Carlo Capone, vittorie e solitudine: il film e la storia vera
del pilota di rally dimenticato da tutti
La «vita maledetta» di Carlo Capone che ha ispirato la pellicola interpretato da Stefano
Accorsi: il titolo europeo vinto quando nessuno credeva in lui, la morte della figlia e il buio della
depressione. Oggi a 58 anni vive in una casa di riposo in Piemonte
Alessandro Fullom
Certe amicizie importanti, quella di una
vita, nascono così, con una frase. «La
gente non mi parla volentieri, forse
perché balbetto». Parole a bassa
voce, nell'officina di un meccanico nel
Torinese capace di trasformare quelle
Autobianchi 112 - siamo agli inizi degli
anni Settanta - in «missili» stradali col
tachimetro non lontano dai 200 all'ora.
Carlo Capone. Oggi ha 58 anni
Ascoltandole, Carlo Canova non si
scompose, limitandosi semplicemente a pensare; «Con questo qui io ci vado a
genio». Davanti a lui c'era un ragazzo magro, segaligno, altezza media, capelli
piuttosto lunghi come andavano in quel periodo, lo sguardo intenso ma un filo di
malinconia sul sorriso.
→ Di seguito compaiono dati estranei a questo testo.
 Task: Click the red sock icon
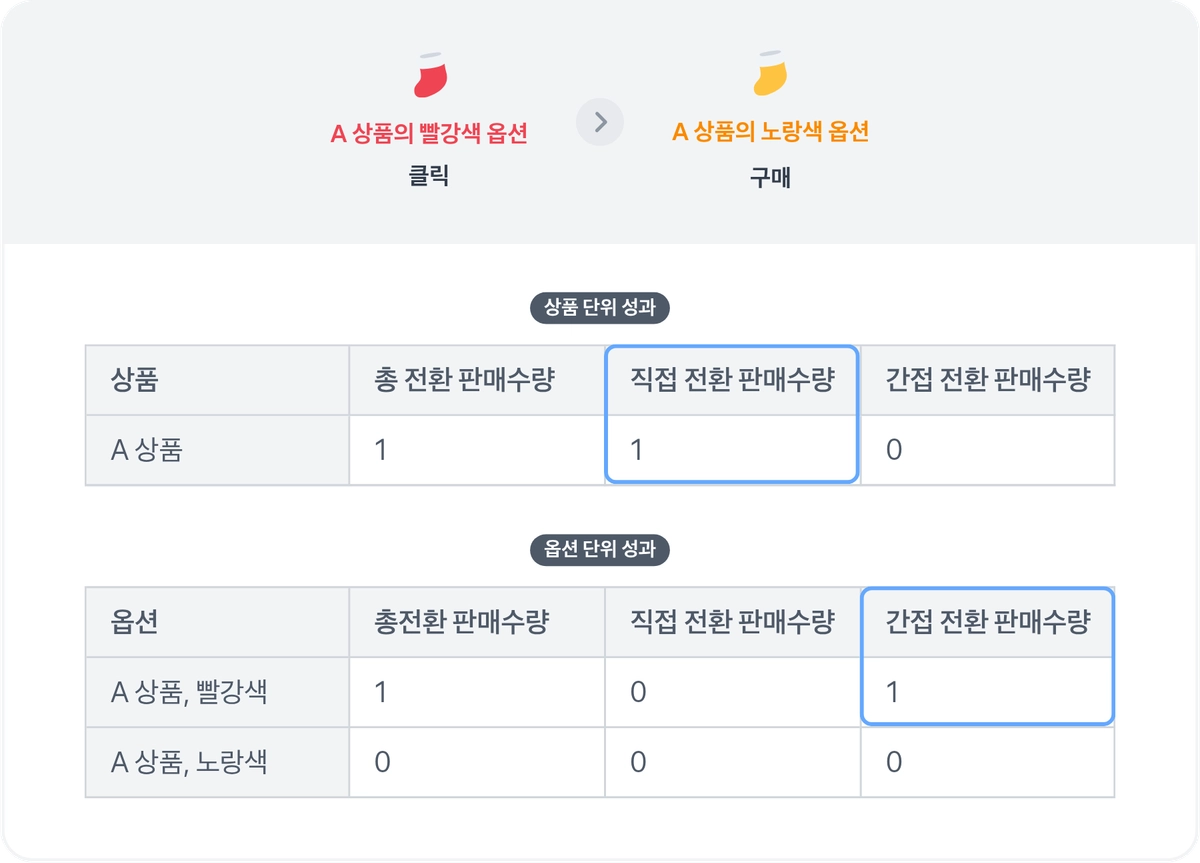click(x=429, y=74)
Nome e cognome: Carlo Capone. È il pilota automobilistico che
ha ispirato, sia pure con pennellate alla lontana, «Veloce come il vento», il film - già
record di incassi - diretto da Matteo Rovere e interpretato da Stefano Accorsi. Pellicola
che vede come protagonista un ex campione di rally- Loris «il ballerino», soprannome
arrivato in qualche modo da Capone -, tossicodipendente che si riscatta insegnando
alla sorella minore, ritrovata dopo anni alla morte del padre, i «trucchi» della guida
necessari per vincere il campionato italiano «Gran turismo».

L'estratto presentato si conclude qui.